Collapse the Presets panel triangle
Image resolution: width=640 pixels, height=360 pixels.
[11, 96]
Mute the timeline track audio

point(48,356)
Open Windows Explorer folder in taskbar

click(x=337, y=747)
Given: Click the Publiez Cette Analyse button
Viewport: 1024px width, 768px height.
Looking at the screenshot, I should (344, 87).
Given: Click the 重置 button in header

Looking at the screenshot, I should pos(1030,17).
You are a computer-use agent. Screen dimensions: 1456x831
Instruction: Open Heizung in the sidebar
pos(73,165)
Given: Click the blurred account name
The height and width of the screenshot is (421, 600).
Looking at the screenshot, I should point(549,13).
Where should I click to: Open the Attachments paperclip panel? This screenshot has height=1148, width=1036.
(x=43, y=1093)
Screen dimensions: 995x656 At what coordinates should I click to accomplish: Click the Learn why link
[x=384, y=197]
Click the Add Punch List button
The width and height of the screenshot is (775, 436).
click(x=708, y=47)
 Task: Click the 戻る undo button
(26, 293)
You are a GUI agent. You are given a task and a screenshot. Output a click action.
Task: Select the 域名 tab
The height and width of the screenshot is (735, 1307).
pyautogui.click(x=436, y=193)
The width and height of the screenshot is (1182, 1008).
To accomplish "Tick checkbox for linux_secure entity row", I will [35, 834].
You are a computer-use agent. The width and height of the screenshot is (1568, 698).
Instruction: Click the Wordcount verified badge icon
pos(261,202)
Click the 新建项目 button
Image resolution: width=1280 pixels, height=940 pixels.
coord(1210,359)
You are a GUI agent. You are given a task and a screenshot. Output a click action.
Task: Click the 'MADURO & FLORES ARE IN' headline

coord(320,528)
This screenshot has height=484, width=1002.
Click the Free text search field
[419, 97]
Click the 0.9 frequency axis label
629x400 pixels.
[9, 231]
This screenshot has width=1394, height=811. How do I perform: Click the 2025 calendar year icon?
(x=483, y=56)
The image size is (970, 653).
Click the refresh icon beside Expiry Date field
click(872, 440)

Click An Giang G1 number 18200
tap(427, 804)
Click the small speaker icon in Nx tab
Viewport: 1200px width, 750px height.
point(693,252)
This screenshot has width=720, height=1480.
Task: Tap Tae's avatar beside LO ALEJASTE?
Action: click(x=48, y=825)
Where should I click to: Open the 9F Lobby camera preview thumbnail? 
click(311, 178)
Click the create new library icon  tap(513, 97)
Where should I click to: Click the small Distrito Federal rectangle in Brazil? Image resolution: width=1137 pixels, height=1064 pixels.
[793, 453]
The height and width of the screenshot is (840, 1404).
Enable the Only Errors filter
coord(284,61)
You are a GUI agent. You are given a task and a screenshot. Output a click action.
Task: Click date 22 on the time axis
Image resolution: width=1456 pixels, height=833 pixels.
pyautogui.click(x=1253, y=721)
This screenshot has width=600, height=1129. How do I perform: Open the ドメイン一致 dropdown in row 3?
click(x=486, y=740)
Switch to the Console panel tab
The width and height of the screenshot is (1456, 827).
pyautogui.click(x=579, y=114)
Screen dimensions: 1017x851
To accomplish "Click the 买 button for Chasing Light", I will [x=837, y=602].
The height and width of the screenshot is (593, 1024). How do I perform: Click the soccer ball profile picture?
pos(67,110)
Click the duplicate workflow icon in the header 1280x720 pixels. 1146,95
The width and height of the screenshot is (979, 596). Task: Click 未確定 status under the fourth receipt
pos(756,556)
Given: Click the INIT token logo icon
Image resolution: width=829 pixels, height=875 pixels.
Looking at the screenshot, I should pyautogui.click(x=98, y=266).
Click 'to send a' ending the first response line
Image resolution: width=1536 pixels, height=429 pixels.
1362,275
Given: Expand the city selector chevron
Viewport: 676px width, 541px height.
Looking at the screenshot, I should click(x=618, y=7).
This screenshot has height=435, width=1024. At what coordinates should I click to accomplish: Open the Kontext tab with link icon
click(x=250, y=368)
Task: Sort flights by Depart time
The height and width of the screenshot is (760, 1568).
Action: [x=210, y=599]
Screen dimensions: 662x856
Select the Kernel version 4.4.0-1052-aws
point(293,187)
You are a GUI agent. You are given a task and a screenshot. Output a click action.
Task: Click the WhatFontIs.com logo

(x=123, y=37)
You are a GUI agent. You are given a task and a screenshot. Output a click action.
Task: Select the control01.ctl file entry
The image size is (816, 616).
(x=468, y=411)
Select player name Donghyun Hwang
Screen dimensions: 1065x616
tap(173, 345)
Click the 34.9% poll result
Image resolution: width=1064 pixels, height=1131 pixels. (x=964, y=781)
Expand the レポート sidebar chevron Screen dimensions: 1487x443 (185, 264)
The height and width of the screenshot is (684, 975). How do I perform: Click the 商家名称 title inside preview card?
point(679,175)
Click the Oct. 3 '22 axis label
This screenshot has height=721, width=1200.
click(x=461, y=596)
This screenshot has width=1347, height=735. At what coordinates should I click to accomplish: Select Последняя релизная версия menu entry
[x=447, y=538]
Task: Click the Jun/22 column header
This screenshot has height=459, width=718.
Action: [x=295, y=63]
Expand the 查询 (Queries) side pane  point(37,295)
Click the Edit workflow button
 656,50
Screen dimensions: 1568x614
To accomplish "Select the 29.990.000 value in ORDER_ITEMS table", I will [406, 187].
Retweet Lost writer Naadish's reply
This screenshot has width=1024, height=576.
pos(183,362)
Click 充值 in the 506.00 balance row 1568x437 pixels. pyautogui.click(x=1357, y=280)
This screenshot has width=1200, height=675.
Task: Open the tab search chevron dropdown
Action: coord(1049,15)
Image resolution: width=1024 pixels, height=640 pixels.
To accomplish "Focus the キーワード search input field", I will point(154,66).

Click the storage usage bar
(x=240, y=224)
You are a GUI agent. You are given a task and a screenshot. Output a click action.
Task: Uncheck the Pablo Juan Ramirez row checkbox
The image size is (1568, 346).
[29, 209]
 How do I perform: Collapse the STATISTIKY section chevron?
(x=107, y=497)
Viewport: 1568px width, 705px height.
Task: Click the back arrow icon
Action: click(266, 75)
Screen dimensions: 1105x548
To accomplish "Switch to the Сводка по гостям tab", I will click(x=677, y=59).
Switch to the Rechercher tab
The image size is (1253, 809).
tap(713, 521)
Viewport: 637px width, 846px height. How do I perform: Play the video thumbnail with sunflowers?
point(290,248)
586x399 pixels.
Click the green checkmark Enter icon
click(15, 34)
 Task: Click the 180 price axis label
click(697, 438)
--------------------
* **Exercise**:
Write the material out exactly, with nothing left out.

* **Expected answer**:
Collapse the Presets panel triangle
Image resolution: width=640 pixels, height=360 pixels.
[11, 96]
Mute the timeline track audio

point(48,356)
Open Windows Explorer folder in taskbar

click(x=337, y=747)
Given: Click the Publiez Cette Analyse button
Viewport: 1024px width, 768px height.
Looking at the screenshot, I should (344, 87).
Given: Click the 重置 button in header

Looking at the screenshot, I should pos(1030,17).
You are a computer-use agent. Screen dimensions: 1456x831
Instruction: Open Heizung in the sidebar
pos(73,165)
Given: Click the blurred account name
The height and width of the screenshot is (421, 600).
Looking at the screenshot, I should point(549,13).
Where should I click to: Open the Attachments paperclip panel? This screenshot has height=1148, width=1036.
(x=43, y=1093)
Screen dimensions: 995x656 At what coordinates should I click to accomplish: Click the Learn why link
[x=384, y=197]
Click the Add Punch List button
The width and height of the screenshot is (775, 436).
click(x=708, y=47)
 Task: Click the 戻る undo button
(26, 293)
You are a GUI agent. You are given a task and a screenshot. Output a click action.
Task: Select the 域名 tab
The height and width of the screenshot is (735, 1307).
pyautogui.click(x=436, y=193)
The width and height of the screenshot is (1182, 1008).
To accomplish "Tick checkbox for linux_secure entity row", I will [35, 834].
You are a computer-use agent. The width and height of the screenshot is (1568, 698).
Instruction: Click the Wordcount verified badge icon
pos(261,202)
Click the 新建项目 button
Image resolution: width=1280 pixels, height=940 pixels.
coord(1210,359)
You are a GUI agent. You are given a task and a screenshot. Output a click action.
Task: Click the 'MADURO & FLORES ARE IN' headline

coord(320,528)
This screenshot has height=484, width=1002.
Click the Free text search field
[419, 97]
Click the 0.9 frequency axis label
629x400 pixels.
[9, 231]
This screenshot has width=1394, height=811. How do I perform: Click the 2025 calendar year icon?
(x=483, y=56)
The image size is (970, 653).
Click the refresh icon beside Expiry Date field
click(872, 440)

Click An Giang G1 number 18200
tap(427, 804)
Click the small speaker icon in Nx tab
Viewport: 1200px width, 750px height.
point(693,252)
This screenshot has width=720, height=1480.
Task: Tap Tae's avatar beside LO ALEJASTE?
Action: click(x=48, y=825)
Where should I click to: Open the 9F Lobby camera preview thumbnail? 
click(311, 178)
Click the create new library icon  tap(513, 97)
Where should I click to: Click the small Distrito Federal rectangle in Brazil? Image resolution: width=1137 pixels, height=1064 pixels.
[793, 453]
The height and width of the screenshot is (840, 1404).
Enable the Only Errors filter
coord(284,61)
You are a GUI agent. You are given a task and a screenshot. Output a click action.
Task: Click date 22 on the time axis
Image resolution: width=1456 pixels, height=833 pixels.
pyautogui.click(x=1253, y=721)
This screenshot has width=600, height=1129. How do I perform: Open the ドメイン一致 dropdown in row 3?
click(x=486, y=740)
Switch to the Console panel tab
The width and height of the screenshot is (1456, 827).
pyautogui.click(x=579, y=114)
Screen dimensions: 1017x851
To accomplish "Click the 买 button for Chasing Light", I will [x=837, y=602].
The height and width of the screenshot is (593, 1024). How do I perform: Click the soccer ball profile picture?
pos(67,110)
Click the duplicate workflow icon in the header 1280x720 pixels. 1146,95
The width and height of the screenshot is (979, 596). Task: Click 未確定 status under the fourth receipt
pos(756,556)
Given: Click the INIT token logo icon
Image resolution: width=829 pixels, height=875 pixels.
Looking at the screenshot, I should pyautogui.click(x=98, y=266).
Click 'to send a' ending the first response line
Image resolution: width=1536 pixels, height=429 pixels.
1362,275
Given: Expand the city selector chevron
Viewport: 676px width, 541px height.
Looking at the screenshot, I should click(x=618, y=7).
This screenshot has height=435, width=1024. At what coordinates should I click to accomplish: Open the Kontext tab with link icon
click(x=250, y=368)
Task: Sort flights by Depart time
The height and width of the screenshot is (760, 1568).
Action: [x=210, y=599]
Screen dimensions: 662x856
Select the Kernel version 4.4.0-1052-aws
point(293,187)
You are a GUI agent. You are given a task and a screenshot. Output a click action.
Task: Click the WhatFontIs.com logo

(x=123, y=37)
You are a GUI agent. You are given a task and a screenshot. Output a click action.
Task: Select the control01.ctl file entry
The image size is (816, 616).
(x=468, y=411)
Select player name Donghyun Hwang
Screen dimensions: 1065x616
tap(173, 345)
Click the 34.9% poll result
Image resolution: width=1064 pixels, height=1131 pixels. (x=964, y=781)
Expand the レポート sidebar chevron Screen dimensions: 1487x443 (185, 264)
The height and width of the screenshot is (684, 975). How do I perform: Click the 商家名称 title inside preview card?
point(679,175)
Click the Oct. 3 '22 axis label
This screenshot has height=721, width=1200.
click(x=461, y=596)
This screenshot has width=1347, height=735. At what coordinates should I click to accomplish: Select Последняя релизная версия menu entry
[x=447, y=538]
Task: Click the Jun/22 column header
This screenshot has height=459, width=718.
Action: [x=295, y=63]
Expand the 查询 (Queries) side pane  point(37,295)
Click the Edit workflow button
 656,50
Screen dimensions: 1568x614
To accomplish "Select the 29.990.000 value in ORDER_ITEMS table", I will [406, 187].
Retweet Lost writer Naadish's reply
This screenshot has width=1024, height=576.
pos(183,362)
Click 充值 in the 506.00 balance row 1568x437 pixels. pyautogui.click(x=1357, y=280)
This screenshot has width=1200, height=675.
Task: Open the tab search chevron dropdown
Action: coord(1049,15)
Image resolution: width=1024 pixels, height=640 pixels.
To accomplish "Focus the キーワード search input field", I will point(154,66).

Click the storage usage bar
(x=240, y=224)
You are a GUI agent. You are given a task and a screenshot. Output a click action.
Task: Uncheck the Pablo Juan Ramirez row checkbox
The image size is (1568, 346).
[29, 209]
 How do I perform: Collapse the STATISTIKY section chevron?
(x=107, y=497)
Viewport: 1568px width, 705px height.
Task: Click the back arrow icon
Action: click(266, 75)
Screen dimensions: 1105x548
To accomplish "Switch to the Сводка по гостям tab", I will click(x=677, y=59).
Switch to the Rechercher tab
The image size is (1253, 809).
tap(713, 521)
Viewport: 637px width, 846px height. How do I perform: Play the video thumbnail with sunflowers?
point(290,248)
586x399 pixels.
Click the green checkmark Enter icon
click(15, 34)
 Task: Click the 180 price axis label
click(697, 438)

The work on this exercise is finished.